Maximum Flexibility and Utility: Sometimes we may want a member of our team to spend some time doing something other than the kind of work that gains them a commission check. This could include exploring new markets, training new employees, supporting a channel partner, attending conferences, assisting other departments, etc. Under the commission model, a manager is continually mindful that although these assignments may be good for the company, they have a negative impact on an individual's ability to be out in the field selling. As soon as you see situations where a compensation package causes someone to avoid doing things that will have a long-term positive impact on the company, you have the classic "tail wagging the dog" problem.
Global Partnerships: More and more, our partners are global companies with multiple international locations. Previously, there was often the question of “who owns this account,” a proxy for the question “who gets the commission?” That does nothing to help the partner, who should be able to engage with the right people, wherever and whenever it best suits them.
Professional Respect: Our Partnership Managers are all experienced at building win-win partnerships. They have consistently proven over the years that they perform well and exceed their goals. It doesn’t seem right that in a commission-driven system we ask them to “chase carrots” every single month in order to earn their keep.
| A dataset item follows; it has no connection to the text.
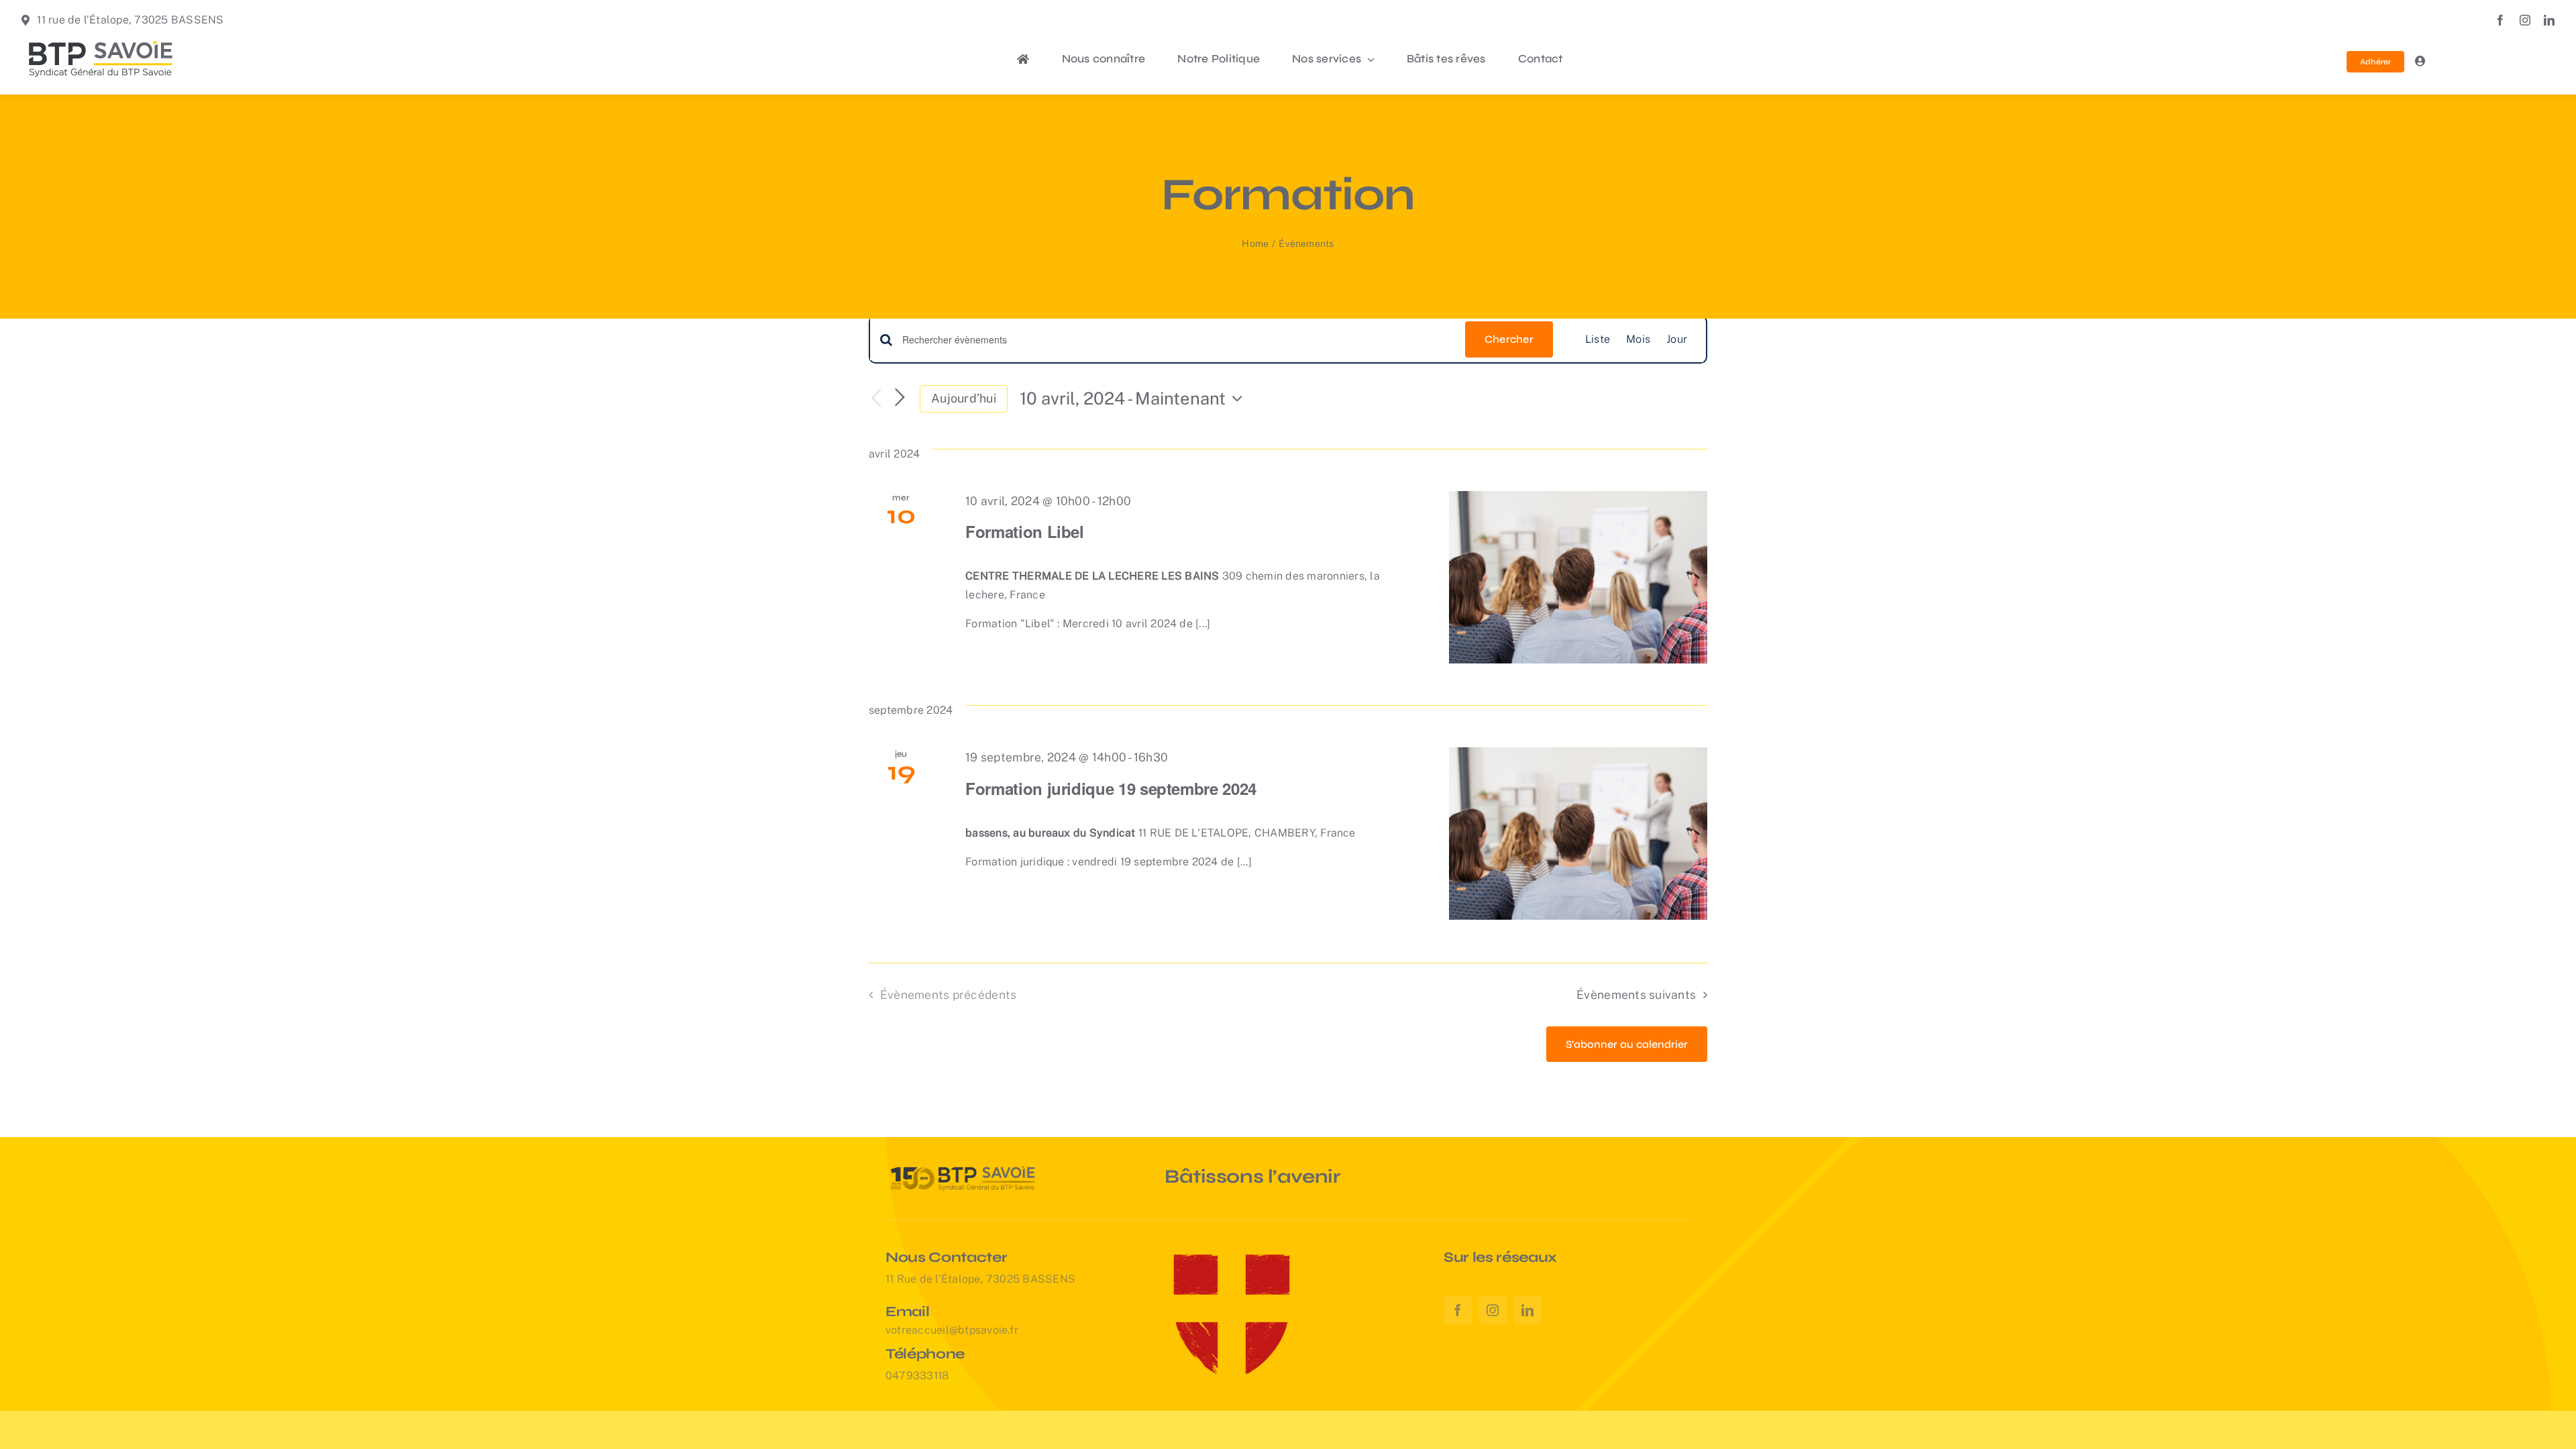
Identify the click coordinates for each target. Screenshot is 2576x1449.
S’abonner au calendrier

One Team: Companies benefit when there is a true spirit of cooperation and suffer when there is any unresolved tension. Most organizations have some amount of tension between the product “producers” (in our case software engineers), and “sales” (in our case partnership managers). In many companies, the producers often wonder whether pressure from someone in a sales role is driven by a personal desire for a commission check. What we want to ensure is that everyone knows that absolutely everyone else in the company is focused on the same thing – the long-term success of the company, and therefore our partners.